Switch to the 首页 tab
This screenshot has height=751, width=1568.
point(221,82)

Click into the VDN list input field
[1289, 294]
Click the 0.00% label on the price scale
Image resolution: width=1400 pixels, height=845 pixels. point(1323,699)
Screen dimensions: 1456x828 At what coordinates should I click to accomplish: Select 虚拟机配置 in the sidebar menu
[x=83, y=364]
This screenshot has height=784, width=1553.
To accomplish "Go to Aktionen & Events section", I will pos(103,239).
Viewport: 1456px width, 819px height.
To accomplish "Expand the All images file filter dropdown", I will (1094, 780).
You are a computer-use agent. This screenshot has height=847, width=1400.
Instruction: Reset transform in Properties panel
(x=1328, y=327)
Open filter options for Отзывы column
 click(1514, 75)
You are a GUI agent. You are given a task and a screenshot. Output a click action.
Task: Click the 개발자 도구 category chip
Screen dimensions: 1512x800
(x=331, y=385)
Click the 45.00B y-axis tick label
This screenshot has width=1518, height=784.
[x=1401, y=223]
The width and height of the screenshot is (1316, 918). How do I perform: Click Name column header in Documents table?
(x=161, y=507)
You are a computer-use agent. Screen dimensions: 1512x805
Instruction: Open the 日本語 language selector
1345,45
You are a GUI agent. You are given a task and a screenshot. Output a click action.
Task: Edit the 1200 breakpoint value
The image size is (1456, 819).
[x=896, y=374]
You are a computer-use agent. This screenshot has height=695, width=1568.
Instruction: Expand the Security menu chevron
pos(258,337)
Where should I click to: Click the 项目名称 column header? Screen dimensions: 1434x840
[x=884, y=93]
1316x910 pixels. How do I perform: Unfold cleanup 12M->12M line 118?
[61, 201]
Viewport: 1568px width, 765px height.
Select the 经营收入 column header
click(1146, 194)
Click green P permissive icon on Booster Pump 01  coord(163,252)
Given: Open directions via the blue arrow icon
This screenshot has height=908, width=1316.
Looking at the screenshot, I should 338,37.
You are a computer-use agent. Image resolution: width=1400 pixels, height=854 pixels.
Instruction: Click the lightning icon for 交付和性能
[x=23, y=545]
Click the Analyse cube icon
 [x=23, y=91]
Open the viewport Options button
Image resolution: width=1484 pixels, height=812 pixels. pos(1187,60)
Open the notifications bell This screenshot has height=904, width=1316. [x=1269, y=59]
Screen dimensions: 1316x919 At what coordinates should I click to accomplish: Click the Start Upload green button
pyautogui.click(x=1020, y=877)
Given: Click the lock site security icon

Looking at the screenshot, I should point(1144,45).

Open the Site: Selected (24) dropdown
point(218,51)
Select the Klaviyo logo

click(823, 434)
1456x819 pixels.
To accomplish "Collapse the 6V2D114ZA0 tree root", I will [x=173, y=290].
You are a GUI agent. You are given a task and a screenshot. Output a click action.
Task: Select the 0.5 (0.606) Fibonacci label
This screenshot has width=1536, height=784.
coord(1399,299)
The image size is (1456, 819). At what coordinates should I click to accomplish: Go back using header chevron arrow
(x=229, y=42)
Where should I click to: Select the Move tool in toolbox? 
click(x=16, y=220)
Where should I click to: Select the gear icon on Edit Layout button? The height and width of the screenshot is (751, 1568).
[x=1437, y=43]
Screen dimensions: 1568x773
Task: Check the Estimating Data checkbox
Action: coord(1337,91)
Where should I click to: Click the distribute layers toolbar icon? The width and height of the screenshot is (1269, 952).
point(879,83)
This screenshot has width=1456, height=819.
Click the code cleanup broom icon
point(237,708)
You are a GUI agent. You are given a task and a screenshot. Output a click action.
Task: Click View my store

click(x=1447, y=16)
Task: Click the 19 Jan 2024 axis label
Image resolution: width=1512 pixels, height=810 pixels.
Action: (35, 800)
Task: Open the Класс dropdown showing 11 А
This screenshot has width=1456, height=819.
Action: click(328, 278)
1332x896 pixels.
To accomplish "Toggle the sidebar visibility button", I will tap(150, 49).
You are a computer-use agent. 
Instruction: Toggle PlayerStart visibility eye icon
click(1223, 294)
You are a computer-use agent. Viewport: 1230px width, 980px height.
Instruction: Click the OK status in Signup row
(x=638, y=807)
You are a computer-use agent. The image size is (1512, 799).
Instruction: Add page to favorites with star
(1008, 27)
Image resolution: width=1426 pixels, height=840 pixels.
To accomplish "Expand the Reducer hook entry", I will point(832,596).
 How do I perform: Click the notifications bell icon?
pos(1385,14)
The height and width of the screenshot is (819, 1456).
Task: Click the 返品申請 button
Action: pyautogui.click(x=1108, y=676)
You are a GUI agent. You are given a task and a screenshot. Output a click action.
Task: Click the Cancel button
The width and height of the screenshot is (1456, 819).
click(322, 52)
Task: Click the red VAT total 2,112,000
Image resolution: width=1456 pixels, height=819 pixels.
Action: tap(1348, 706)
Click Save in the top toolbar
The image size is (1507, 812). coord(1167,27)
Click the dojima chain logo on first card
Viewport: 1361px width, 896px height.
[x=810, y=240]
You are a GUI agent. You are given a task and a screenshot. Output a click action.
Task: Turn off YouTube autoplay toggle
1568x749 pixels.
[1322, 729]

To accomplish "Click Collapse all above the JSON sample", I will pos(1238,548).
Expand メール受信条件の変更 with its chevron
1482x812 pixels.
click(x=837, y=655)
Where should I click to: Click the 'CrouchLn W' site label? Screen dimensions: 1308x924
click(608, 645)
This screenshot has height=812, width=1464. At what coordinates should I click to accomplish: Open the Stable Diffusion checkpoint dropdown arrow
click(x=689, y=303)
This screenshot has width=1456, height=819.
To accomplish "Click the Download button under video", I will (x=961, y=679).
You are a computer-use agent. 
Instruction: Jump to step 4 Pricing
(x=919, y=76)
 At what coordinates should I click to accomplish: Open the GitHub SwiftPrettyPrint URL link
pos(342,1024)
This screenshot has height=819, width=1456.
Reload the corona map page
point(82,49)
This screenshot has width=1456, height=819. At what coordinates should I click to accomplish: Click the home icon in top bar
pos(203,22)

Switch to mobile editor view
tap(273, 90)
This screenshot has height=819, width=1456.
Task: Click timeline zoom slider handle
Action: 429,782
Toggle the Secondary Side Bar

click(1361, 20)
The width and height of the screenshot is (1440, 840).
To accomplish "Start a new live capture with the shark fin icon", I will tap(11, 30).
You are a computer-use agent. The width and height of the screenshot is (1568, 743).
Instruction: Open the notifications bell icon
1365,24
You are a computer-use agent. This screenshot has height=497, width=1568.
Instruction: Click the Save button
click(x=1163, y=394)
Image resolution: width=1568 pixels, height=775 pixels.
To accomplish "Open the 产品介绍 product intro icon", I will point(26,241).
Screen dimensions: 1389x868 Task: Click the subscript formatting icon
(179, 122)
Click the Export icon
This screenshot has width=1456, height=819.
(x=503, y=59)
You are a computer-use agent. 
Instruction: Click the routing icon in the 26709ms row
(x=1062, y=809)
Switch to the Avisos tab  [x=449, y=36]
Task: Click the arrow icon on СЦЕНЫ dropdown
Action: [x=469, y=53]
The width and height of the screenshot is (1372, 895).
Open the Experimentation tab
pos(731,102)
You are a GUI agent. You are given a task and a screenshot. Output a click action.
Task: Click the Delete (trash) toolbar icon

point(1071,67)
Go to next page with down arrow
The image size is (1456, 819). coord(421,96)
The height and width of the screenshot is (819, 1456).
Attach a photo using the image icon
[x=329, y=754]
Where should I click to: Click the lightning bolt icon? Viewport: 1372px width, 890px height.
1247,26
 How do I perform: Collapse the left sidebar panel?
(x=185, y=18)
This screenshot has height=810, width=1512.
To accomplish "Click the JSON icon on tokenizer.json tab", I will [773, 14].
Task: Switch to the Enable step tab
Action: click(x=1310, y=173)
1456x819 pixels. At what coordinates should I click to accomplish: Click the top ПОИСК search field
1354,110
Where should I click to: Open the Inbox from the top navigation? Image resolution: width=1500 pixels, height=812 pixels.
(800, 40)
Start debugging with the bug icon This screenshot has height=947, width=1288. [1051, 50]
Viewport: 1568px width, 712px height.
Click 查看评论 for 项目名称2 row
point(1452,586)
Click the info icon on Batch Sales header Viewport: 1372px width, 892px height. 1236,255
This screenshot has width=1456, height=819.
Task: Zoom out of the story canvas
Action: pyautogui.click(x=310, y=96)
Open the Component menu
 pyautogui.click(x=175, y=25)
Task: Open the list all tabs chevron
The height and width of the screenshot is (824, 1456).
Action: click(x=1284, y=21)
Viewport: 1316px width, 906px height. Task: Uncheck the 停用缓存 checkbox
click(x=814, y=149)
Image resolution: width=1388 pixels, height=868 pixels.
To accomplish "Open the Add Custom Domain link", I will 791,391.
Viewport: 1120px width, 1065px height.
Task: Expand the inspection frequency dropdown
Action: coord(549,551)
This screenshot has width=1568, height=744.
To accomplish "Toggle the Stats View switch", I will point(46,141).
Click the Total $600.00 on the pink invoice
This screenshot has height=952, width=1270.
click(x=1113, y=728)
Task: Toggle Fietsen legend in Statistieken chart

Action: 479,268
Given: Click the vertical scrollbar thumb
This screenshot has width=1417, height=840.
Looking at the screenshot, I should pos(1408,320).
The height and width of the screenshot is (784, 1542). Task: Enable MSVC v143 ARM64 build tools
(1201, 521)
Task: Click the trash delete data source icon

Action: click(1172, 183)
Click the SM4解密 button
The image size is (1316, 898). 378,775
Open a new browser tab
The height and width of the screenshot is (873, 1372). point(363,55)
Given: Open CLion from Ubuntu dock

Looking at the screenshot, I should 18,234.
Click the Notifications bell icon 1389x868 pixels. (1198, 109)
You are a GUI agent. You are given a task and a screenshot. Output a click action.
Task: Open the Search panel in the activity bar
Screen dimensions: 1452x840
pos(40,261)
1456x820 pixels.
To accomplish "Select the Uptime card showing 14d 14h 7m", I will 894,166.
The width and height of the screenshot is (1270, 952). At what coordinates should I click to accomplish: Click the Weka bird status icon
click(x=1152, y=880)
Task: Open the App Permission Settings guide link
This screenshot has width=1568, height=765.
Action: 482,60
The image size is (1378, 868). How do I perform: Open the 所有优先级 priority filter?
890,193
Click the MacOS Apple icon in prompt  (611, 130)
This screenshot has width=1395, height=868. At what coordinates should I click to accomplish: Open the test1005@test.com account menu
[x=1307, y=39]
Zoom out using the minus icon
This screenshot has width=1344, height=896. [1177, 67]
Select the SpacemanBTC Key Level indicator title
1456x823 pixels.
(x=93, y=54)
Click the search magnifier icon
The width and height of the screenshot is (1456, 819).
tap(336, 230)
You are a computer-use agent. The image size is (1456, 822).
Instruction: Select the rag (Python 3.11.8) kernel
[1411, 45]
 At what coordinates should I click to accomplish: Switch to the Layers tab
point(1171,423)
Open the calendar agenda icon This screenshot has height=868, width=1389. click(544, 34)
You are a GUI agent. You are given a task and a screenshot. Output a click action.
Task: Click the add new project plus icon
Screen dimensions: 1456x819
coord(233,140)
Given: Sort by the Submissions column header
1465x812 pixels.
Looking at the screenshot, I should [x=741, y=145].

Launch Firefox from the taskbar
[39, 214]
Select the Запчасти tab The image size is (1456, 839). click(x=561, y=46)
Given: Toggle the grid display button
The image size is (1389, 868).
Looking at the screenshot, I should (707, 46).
★ ★ ★
Extract from the listing above the lines between the line containing "Open the Site: Selected (24) dropdown" and the line containing "Image resolution: width=1426", keeping both of those lines. Output nothing else.

Open the Site: Selected (24) dropdown
point(218,51)
Select the Klaviyo logo

click(823, 434)
1456x819 pixels.
To accomplish "Collapse the 6V2D114ZA0 tree root", I will [x=173, y=290].
You are a GUI agent. You are given a task and a screenshot. Output a click action.
Task: Select the 0.5 (0.606) Fibonacci label
This screenshot has width=1536, height=784.
coord(1399,299)
The image size is (1456, 819). At what coordinates should I click to accomplish: Go back using header chevron arrow
(x=229, y=42)
Where should I click to: Select the Move tool in toolbox? 
click(x=16, y=220)
Where should I click to: Select the gear icon on Edit Layout button? The height and width of the screenshot is (751, 1568).
[x=1437, y=43]
Screen dimensions: 1568x773
Task: Check the Estimating Data checkbox
Action: coord(1337,91)
Where should I click to: Click the distribute layers toolbar icon? The width and height of the screenshot is (1269, 952).
point(879,83)
This screenshot has width=1456, height=819.
Click the code cleanup broom icon
point(237,708)
You are a GUI agent. You are given a task and a screenshot. Output a click action.
Task: Click View my store

click(x=1447, y=16)
Task: Click the 19 Jan 2024 axis label
Image resolution: width=1512 pixels, height=810 pixels.
Action: (35, 800)
Task: Open the Класс dropdown showing 11 А
This screenshot has width=1456, height=819.
Action: click(328, 278)
1332x896 pixels.
To accomplish "Toggle the sidebar visibility button", I will tap(150, 49).
You are a computer-use agent. 
Instruction: Toggle PlayerStart visibility eye icon
click(1223, 294)
You are a computer-use agent. Viewport: 1230px width, 980px height.
Instruction: Click the OK status in Signup row
(x=638, y=807)
You are a computer-use agent. The image size is (1512, 799).
Instruction: Add page to favorites with star
(1008, 27)
Image resolution: width=1426 pixels, height=840 pixels.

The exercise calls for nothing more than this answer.